(UN)NATURALIST

A SOLO SHOW AT MODERN EDEN GALLERY

For the last couple of years my work has focused on nature and I purposely avoided any direct references to people. That choice was inspired by two thoughts. One, I believe it is useful to remind ourselves that humans are not the center of the universe. It is comforting to believe that we are the universe’s main protagonists, but we are only one expression of energy in a much bigger, much older story. Two, I did not know how to frame my thoughts on the interaction between people and the natural world. The relationship is complicated and increasingly strained and I did not want to get stuck painting depressing images of doom and gloom, but neither did I want to paint pleasant nature scenes that escape into an imagined purity.

I found a way forward looking through the prints of Enlightenment era naturalists like Ernst Haeckel and John James Audubon.
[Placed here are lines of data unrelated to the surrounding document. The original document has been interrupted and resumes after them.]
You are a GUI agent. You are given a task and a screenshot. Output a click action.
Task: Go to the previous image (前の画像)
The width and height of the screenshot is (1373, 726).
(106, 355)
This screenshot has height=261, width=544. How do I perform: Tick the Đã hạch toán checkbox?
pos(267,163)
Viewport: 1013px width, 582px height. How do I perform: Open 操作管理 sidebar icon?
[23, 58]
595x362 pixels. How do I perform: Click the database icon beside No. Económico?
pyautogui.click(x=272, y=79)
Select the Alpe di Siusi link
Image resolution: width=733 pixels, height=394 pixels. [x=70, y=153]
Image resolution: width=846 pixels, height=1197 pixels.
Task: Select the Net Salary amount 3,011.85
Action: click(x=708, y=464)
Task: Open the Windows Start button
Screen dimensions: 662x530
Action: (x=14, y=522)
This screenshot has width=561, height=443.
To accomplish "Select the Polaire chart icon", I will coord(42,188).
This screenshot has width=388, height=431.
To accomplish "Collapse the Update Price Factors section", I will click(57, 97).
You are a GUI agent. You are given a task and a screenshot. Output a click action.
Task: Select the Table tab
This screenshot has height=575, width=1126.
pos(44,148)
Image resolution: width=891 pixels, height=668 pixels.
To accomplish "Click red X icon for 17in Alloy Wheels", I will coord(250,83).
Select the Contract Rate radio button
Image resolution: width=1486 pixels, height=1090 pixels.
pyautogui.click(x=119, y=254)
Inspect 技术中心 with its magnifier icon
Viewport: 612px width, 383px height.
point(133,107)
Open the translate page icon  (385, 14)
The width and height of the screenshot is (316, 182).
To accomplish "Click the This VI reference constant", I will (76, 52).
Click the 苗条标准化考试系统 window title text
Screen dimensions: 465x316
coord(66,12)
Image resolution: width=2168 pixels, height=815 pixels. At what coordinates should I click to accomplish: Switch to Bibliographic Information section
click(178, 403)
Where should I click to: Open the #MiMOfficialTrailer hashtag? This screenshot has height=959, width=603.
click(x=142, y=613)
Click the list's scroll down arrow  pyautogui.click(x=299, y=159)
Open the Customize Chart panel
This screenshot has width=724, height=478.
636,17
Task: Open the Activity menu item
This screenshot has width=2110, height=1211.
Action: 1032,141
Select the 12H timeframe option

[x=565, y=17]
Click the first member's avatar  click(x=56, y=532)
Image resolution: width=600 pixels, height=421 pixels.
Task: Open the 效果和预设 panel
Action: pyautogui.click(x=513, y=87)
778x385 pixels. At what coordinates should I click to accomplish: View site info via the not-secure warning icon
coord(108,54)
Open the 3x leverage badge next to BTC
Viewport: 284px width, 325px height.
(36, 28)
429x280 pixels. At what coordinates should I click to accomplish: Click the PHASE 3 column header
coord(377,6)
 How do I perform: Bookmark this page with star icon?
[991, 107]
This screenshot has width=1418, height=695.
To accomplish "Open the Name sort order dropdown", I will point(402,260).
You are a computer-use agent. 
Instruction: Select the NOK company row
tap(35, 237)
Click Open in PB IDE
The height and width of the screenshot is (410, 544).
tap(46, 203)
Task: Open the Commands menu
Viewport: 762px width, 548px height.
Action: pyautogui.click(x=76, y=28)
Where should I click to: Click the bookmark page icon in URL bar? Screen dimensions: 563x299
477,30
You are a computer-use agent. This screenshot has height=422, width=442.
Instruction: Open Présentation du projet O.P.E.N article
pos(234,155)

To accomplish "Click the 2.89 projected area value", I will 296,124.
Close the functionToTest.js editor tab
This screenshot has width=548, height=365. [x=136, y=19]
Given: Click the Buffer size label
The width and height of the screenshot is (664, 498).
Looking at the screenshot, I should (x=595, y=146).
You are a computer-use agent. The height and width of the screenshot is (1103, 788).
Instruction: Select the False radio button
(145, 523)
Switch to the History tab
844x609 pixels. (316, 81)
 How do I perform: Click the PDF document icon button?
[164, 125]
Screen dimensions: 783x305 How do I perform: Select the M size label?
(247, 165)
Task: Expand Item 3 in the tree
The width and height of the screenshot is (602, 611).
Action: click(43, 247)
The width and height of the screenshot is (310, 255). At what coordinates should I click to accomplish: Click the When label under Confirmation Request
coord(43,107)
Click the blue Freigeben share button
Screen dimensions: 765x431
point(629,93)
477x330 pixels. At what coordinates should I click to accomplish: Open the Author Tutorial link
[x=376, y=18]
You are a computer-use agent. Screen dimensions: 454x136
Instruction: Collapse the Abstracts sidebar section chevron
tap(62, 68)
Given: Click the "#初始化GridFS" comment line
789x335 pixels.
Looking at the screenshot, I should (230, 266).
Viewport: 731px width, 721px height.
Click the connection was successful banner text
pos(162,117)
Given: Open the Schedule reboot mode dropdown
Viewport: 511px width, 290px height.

I imagined what it would be like if an alien Audubon came to earth now and began cataloguing the things he saw with a stoic, scientific eye. Would he separate what nature makes and what we make? What would an alien naturalist’s painting look like if the nice, neat division between nature-made and man-made were taken away? In a way the things we make are made by nature, since we originate from nature. Reflecting on the question further, I noticed that when I would go hiking or camping I inevitably found discarded artifacts of human production, and so it felt authentic to my lived experience that I should start including these objects. As I worked on this body of paintings I discovered that by studying the small products that human beings crank out side by side with plants and animals I could relate a natural ecosystem to the encroaching system of human production that feeds off of it. By comparing the abundance of a renewing natural world next to the illusion of abundance that we sell to ourselves, I could explore ideas about why we build the way we do and the needs these products attempt to fulfill. Though the idea that nature has something to teach us about ourselves may seem quaint and old-fashioned, I still think that many of our best ideas come from listening closely to what it has to say.